On the other is Trump and the primary producers and users of fossil fuels, who need enormous taxpayer subsidies to stay profitable and ever greater violence to quell public unease and global opposition. The latter controls the US state – including the military and ICE – and is allied with much of the money of Silicon Valley’s power-thirsty datacentre companies. (The US and its tech oligarchs may be hoping that AI can replace energy as the country’s source of global power – but China is keeping apace on that front, too.)
Will this fossil fuel fascism, that billionaire-backed campaign to crush a green transition by any means necessary, hold back the tide of clean energy autonomy? It cannot be ruled out. The closest thing the world has to a planetary spokesperson recently warned of the dark forces threatening the future of all life on Earth: “Some fossil fuel interests remain hellbent on slowing progress, spreading disinformation, pretending the transition is unrealistic or unaffordable,” Guterres, the UN secretary-general, said last month. “Let’s tell it like it is; the world’s addiction to fossil fuels is one of the greatest threats to global stability and prosperity.”

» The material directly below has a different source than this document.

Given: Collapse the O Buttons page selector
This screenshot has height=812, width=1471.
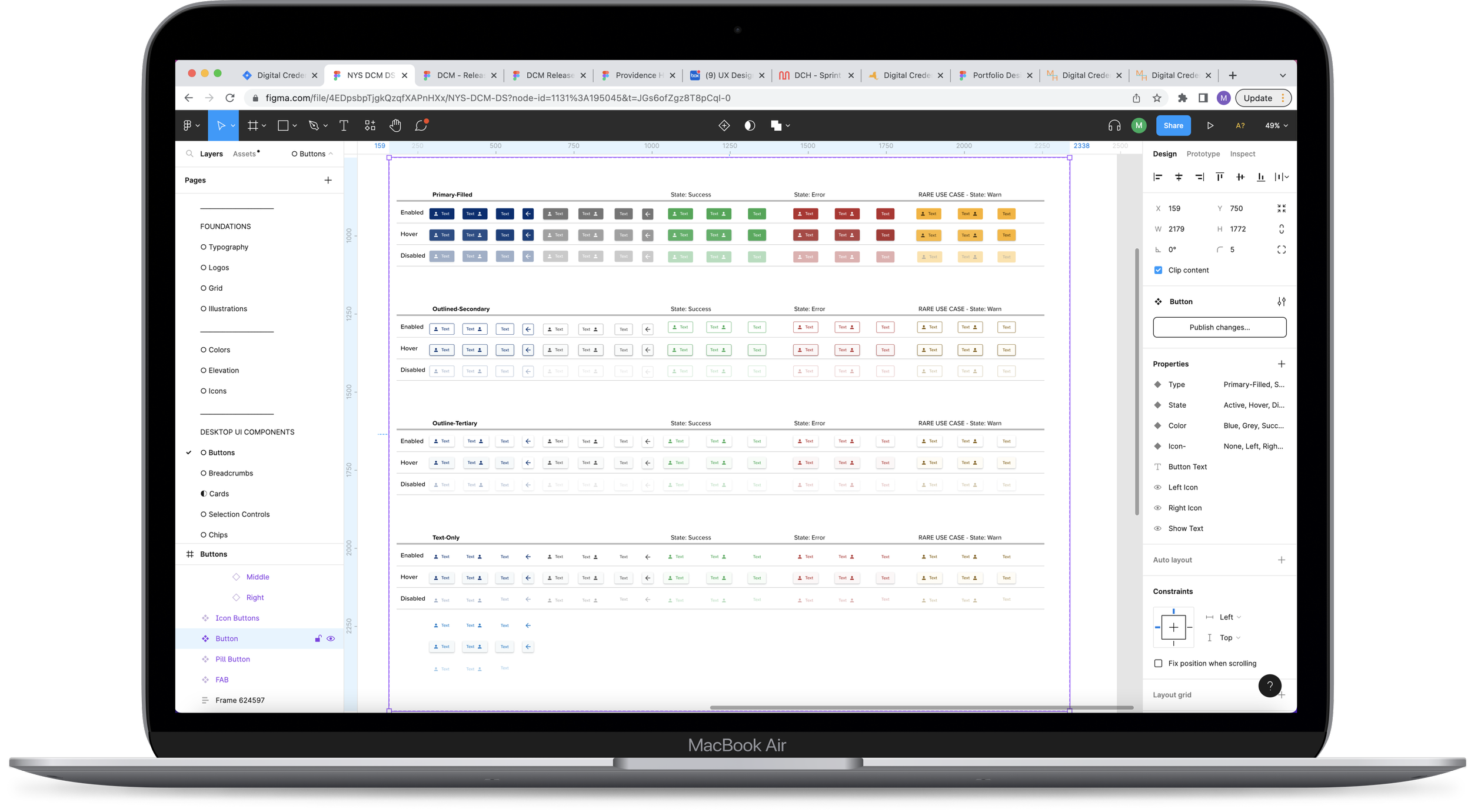Looking at the screenshot, I should (x=312, y=154).
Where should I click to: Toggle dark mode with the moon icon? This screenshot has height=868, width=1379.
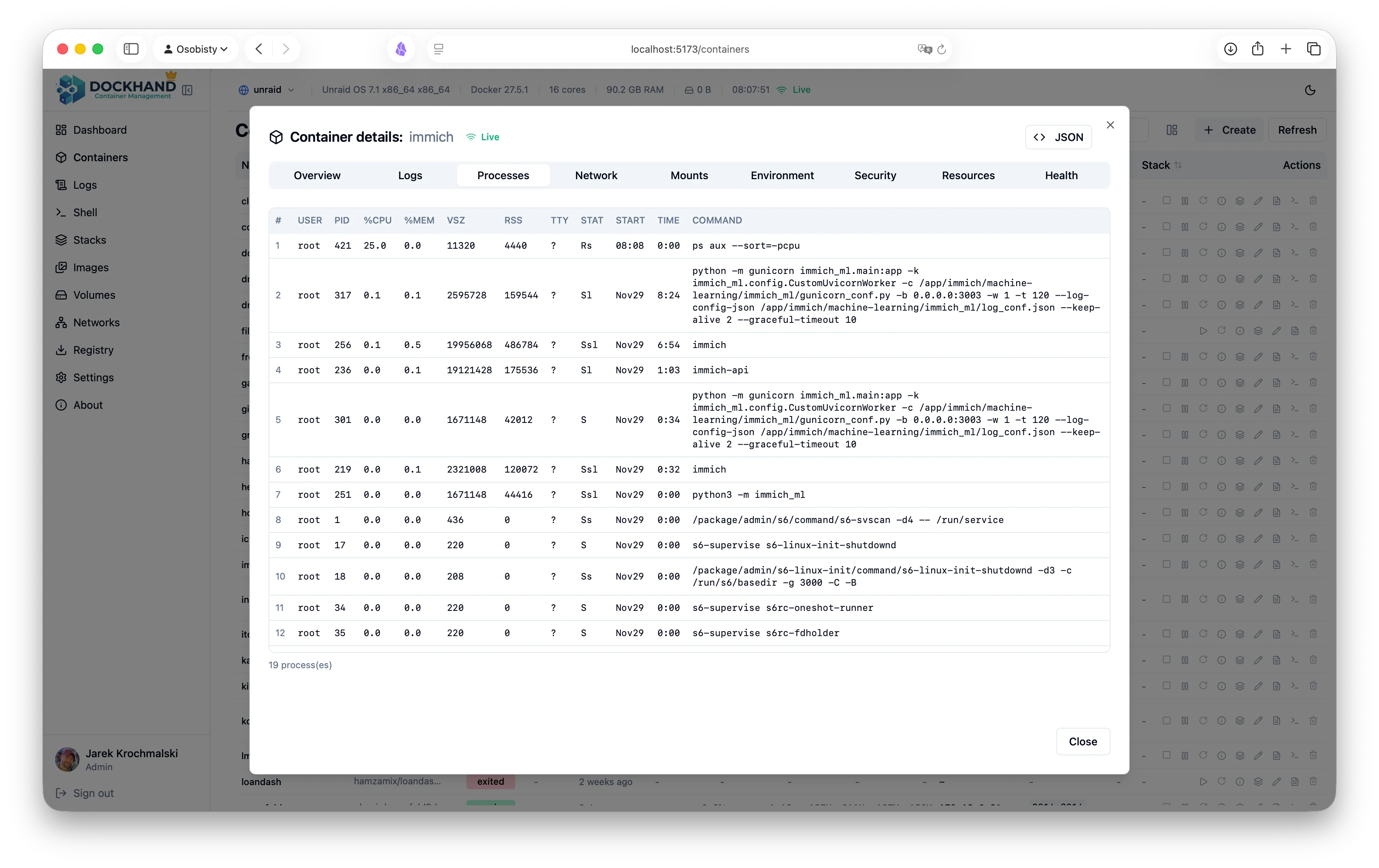tap(1310, 90)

But the climate will not be bending to the will of even the best funded, most heavily militarised and artificially idealised US administration nor the King Canute at its centre.
Most people realise this. Much of Europe is resisting. China is defiant. India is moving fast on solar. Brazil is pushing a roadmap away from fossil fuels. Colombia just hosted the First International Conference on Transitioning Away from Fossil Fuels. Even in the US, people want their government to do more to prevent global heating.
The fightback is under way in the courts, at elections and on the streets. The most populous and fast-growing state economy of California already gets two-thirds of its electricity from renewables and has pledged to continue expanding wind and solar. Even Texas, the historic home of the US oil industry but also the centre of wind power, is bristling at Maga-led attempts to curtail renewables. Michigan is suing oil companies for delaying funds. Judges in Virginia, New York and New England, including a Trump appointee, have issued injunctions against government efforts to halt windfarm projects. The US president’s popularity has plummeted and polls suggest his party will lose heavily in the autumn midterms – if they are allowed to go ahead without Maga interference.
Despite the deep pockets of the backers of fossil fuel fascism, their resistance will be futile. The movement could become more deranged and violent in its efforts to turn back the clock, suppress dissent and thwart China’s rise. But ultimately, the planet will have the final say.